▶ **STORED RECORDS**
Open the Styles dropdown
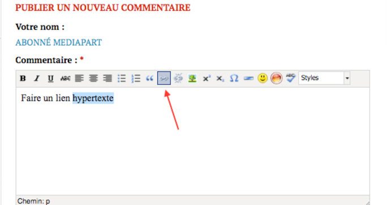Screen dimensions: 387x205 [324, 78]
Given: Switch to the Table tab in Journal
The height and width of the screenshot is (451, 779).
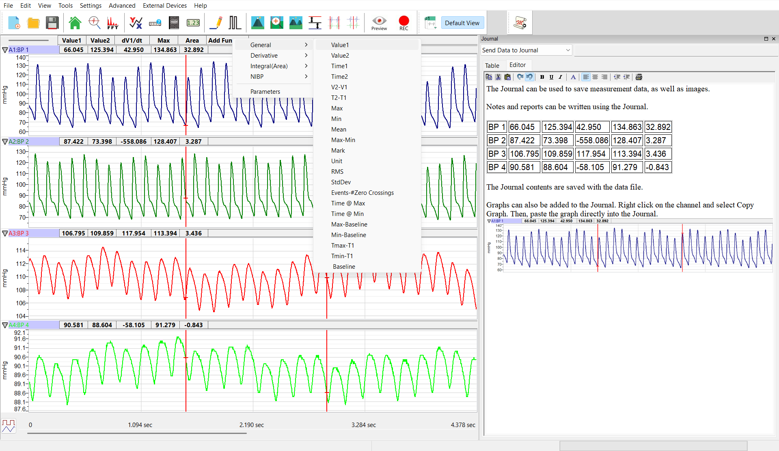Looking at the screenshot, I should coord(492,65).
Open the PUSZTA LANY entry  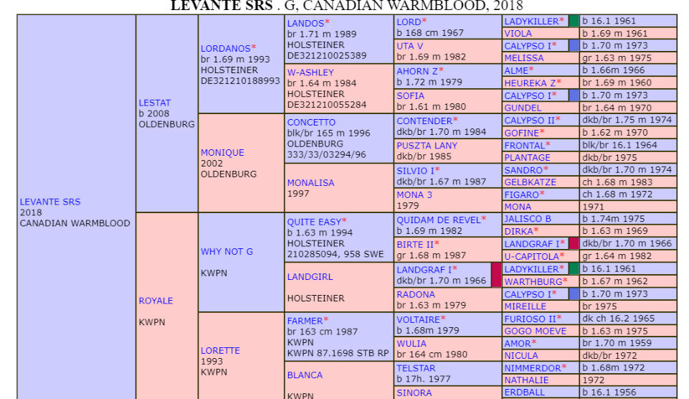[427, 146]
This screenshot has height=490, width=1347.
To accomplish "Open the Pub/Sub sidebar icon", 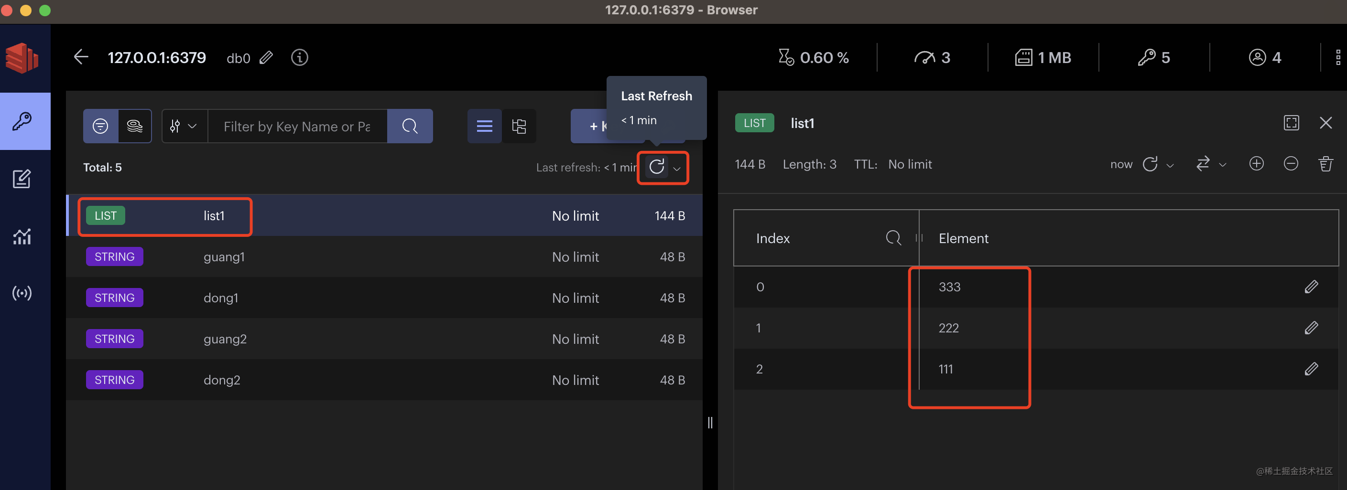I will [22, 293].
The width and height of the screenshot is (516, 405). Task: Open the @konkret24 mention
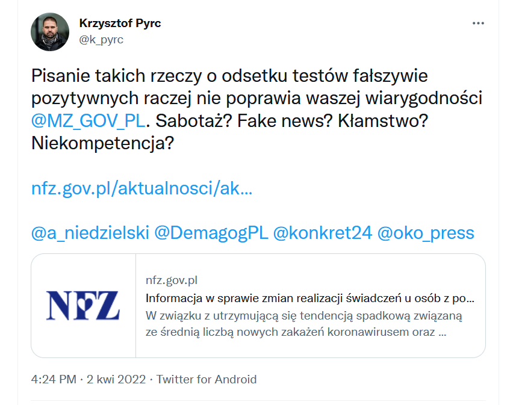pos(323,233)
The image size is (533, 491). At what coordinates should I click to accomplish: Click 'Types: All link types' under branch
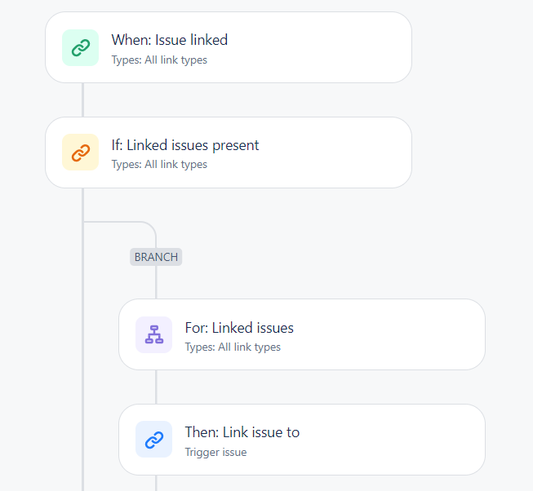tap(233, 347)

▶ **TASK REQUIREMENTS**
Render the lines of the items above as a Markdown table with columns Row and Entry, numbering each line and omitting blank lines. Begin at the line that has "The width and", stop after the last line of the items, and leave the pictures out.

▶ **ANSWER FOR THIS EXERCISE**
| Row | Entry |
|---|---|
| 1 | The width and height of the screenshot is (516, 405). Task: Open the @konkret24 mention |
| 2 | pos(323,233) |
| 3 | The image size is (533, 491). At what coordinates should I click to accomplish: Click 'Types: All link types' under branch |
| 4 | tap(233, 347) |